Чай пили с сахаром и черносливом, которые привез отец. Мать, успев переодеться в праздничную кофту, набросив на плечи ковровую шаль, оживленно — румяная, но по — прежнему с белыми губами, быстро управлялась с самоваром, чашками и блюдцами, вилками, ни о чем не расспрашивала отца, а сама рассказывала по хозяйству обо всем торопливо, точно боясь, что если она замолчит, в избе будет неладно. Она похвасталась телушкой Умницей, но о том, что Лютика забрали на войну, промолчала. Она положила в чайник целую горстку чернослива вместо заварки и еще в каждую чашку по две сморщенные черносливинки, а отцу в стакан положила четыре, самые крупные. Ванятка немедля расправился со своей порцией, а Шурка только надкусил черносливинки. Скоро они набухли в крутом кипятке, стали пузатые, и в чашке у Шурки хорошо запахло.

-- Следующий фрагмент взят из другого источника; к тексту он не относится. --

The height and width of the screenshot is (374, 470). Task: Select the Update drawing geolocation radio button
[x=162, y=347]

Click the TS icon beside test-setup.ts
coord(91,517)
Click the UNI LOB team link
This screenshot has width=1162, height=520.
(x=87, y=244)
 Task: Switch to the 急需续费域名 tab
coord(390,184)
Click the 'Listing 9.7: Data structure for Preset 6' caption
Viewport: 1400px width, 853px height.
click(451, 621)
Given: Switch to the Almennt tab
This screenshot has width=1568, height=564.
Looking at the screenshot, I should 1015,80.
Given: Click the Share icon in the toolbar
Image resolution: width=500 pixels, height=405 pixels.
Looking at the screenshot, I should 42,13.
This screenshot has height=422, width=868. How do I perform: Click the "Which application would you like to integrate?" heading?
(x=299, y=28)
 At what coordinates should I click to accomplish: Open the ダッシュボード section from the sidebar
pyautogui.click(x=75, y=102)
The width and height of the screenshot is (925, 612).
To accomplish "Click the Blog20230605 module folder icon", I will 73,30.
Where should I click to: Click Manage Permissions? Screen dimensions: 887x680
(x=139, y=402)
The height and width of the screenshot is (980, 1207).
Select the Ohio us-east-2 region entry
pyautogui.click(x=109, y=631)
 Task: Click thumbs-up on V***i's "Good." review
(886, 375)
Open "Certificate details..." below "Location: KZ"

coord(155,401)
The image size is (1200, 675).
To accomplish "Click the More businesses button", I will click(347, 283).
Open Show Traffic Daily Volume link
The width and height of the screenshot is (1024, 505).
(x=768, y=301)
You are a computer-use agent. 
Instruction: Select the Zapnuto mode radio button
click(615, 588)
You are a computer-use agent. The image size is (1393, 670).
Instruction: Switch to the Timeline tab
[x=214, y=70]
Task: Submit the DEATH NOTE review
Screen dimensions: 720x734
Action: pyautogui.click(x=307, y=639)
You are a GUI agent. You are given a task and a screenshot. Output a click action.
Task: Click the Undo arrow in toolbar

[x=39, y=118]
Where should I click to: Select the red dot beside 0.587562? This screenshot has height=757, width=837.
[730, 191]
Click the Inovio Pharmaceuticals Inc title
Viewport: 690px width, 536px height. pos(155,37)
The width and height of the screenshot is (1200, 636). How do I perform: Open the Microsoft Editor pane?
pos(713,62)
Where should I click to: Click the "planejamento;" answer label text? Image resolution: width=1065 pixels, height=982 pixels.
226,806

Появились перед отцом на тарелке рыжики, грузди, маслята, и Шурка покраснел от удовольствия. Потом мать подала блюдо с неизменными щами, соленые огурцы, плошку мятой картошки с кислой капустой, нарезала побольше заварного хлеба. А в сахарнице лежал не казенный серый пакет со страшной повесткой, нет, в сахарнице горой белел мелко наколотый, крепкий, как кремень, с голубыми искрами, ужасно сладкий сахар, и Шурка дважды осторожно забирался на эту гору радостными пальцами, и его никто не оговаривал. В самоваре, под крышкой, в чистом полотенце варились вкрутую яйца, не одно, не два, — почитай, десяток. Шурка угощал отца, кокая горячие яйца о стол, и они, слабо хрустнув, садились как бы на задние лапки перед батей и просились в рот. Шурка и себя, конечно, не обидел, и Ванятку, который тихонько очутился рядом на скамье, и бабушу Матрену, и мать, хотя те и отказывались, — всем кокнул по яичку. Он почувствовал настоящий аппетит, вспомнил, что еще не обедал нынче, и налег на щи, на мятую картошку с капустой, на ржаной, невесть откуда взявшийся пирог с гречневой кашей н луком, должно быть, занятый матерью у кого‑нибудь из соседок. Все запивалось душистым кипятком, в котором, утонув, тяжело лежали на дне чашки черносливины. И было что покатать во рту, пососать языком, было чем похрустеть на зубах. Такого пиршества давно не видывал в своей избе Шурка.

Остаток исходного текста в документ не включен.